Par Diane
Salomé est un mythe. Et comme tout mythe, elle est le reflet de ce qui perturbe nos âmes. Elle est dans tous les esprits, que ce soit l’esprit des hommes qui en sont victimes, ou celui des femmes qui sont tiraillées entre l’envie de la maudire ou de devenir elle. Petite piqûre de rappel. Qui est Salomé?
Salomé est une princesse juive évoquée dans un épisode de la bible. Sa môman ayant épousé le tétrarque Hérode (qui n’était autre que le frère de son mari originel), le saint Jean-Baptiste s’était opposé à cette union en disant que franchement, épouser le frère de son mari, c’est pas très cool. La môman en question n’ayant pas l’intention de se laisser marcher sur les pieds par un moralisateur hippie aux cheveux longs, elle a ordonné à sa fille, Salomé,de danser devant Hérode. La danse de la jeune fille fut un tel enivrement des sens qu ‘Hérode lui promit sur le champ ce qu’elle voudrait, fut-ce la moitié de son royaume. La jeune demoiselle lui a demandé, je vous le donne Emile…. la tête du saint sur un plateau. (et au sens propre du terme) Et de ce petit épisode biblique mineur (quelques lignes seulement), l’imaginaire humain en a tiré un mythe, et a fait de Salomé l’incarnation absolue de la femme fatale, fascinante et dangereuse, le fantasme masculin à l’état pur.
Salomé est la femme-enfant. Elle marche pieds nus et porte en elle l’insouciance et la naïveté et une sorte d’instinctivité d’enfant pas encore éduqué, est capable de répondre à une déclaration d’amour enflammée d’un homme au désespoir qui mettra sa vie et son âme à ses pieds un « c’est gentil » agrémenté d’un petit rire cristallin et cabotin, et ne prend jamais rien au sérieux. Elle joue avec la vie autant qu’avec les hommes qui lui vouent la leur.
Salomé est la femme sensuelle. Elle matérialise en elle tous les instincts de la chair, et soupire la luxure aux corps transis d’un désir moite et irrépréssible. Elle s’exprime avec son corps, et ses mouvements sont ceux d’une créature libre et sans entraves, qui ne se met aucune limite ni aucune contrainte.

● ● ● ● ●

• [Consigne 1]
Répondez à ces questions sur le texte consacré à Salomé :
(a) Qui la mère de Salomé a-t-elle épousé ?
(b) Qu'est-ce qu'Hérode promit à Salomé après sa danse ?
(c) Comment Salomé marche-t-elle ?
• [Consigne 2]
D'après le texte sur Salomé, ces affirmations sont-elles justes ? Répondez par oui ou non en citant les mots du texte qui le prouvent.
(a) Salomé a demandé à Hérode la tête de Jean-Baptiste.
(b) L'épisode biblique consacré à Salomé est très long.
(c) Salomé prend tout au sérieux.
• [Consigne 3]
Traduisez en anglais cette phrase du texte sur Salomé : « Elle joue avec la vie autant qu’avec les hommes qui lui vouent la leur. »

• [Jeu de données]
● ● ● ● ●

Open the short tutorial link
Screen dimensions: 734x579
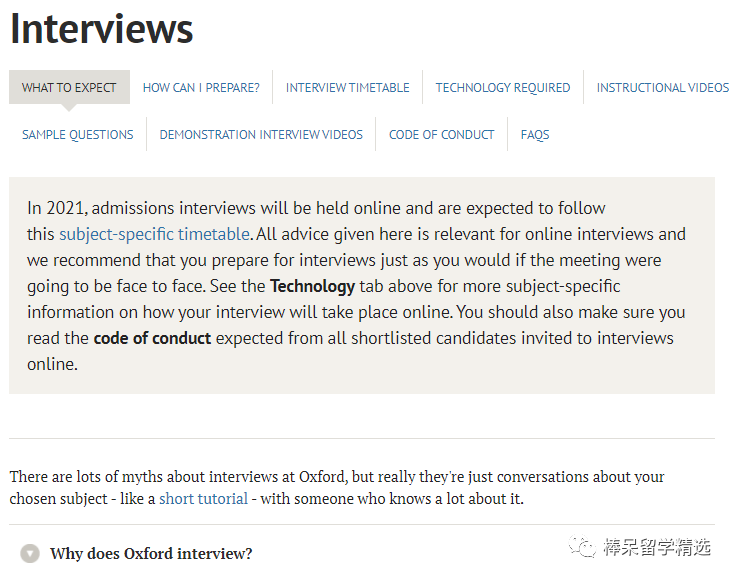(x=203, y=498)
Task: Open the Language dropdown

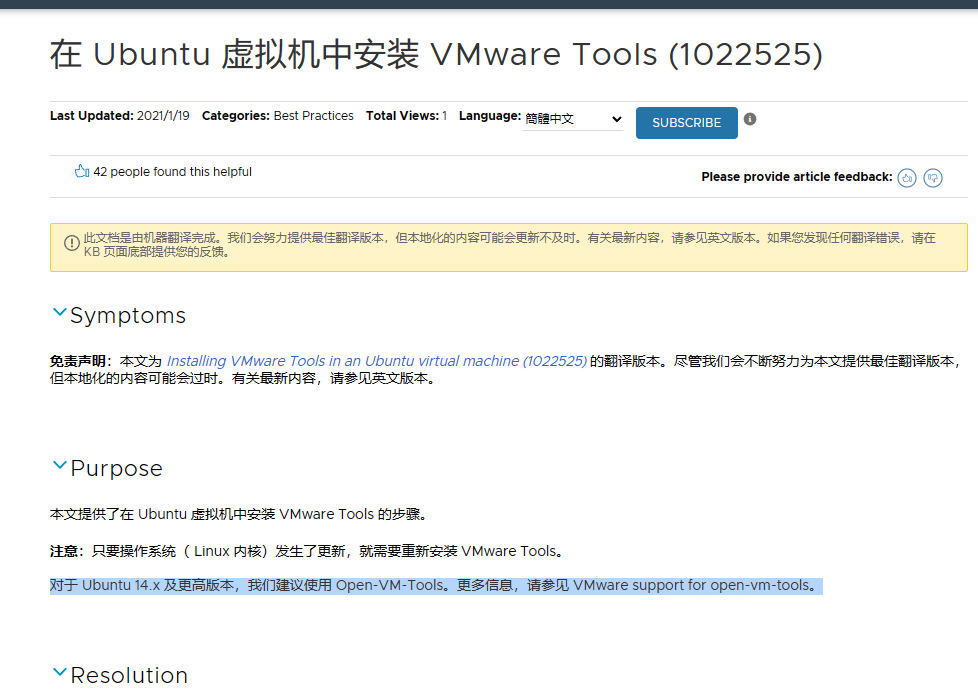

● ● ● ● ●

• [Réponse rédigée 1]
(a) Le tétrarque Hérode, le frère de son mari originel.
(b) Ce qu'elle voudrait, fût-ce la moitié de son royaume.
(c) Pieds nus.

• [Réponse rédigée 2]
(a) Oui : « la tête du saint sur un plateau ».
(b) Non : « quelques lignes seulement ».
(c) Non : « ne prend jamais rien au sérieux ».

• [Réponse rédigée 3]
She plays with life as much as with the men who devote theirs to her.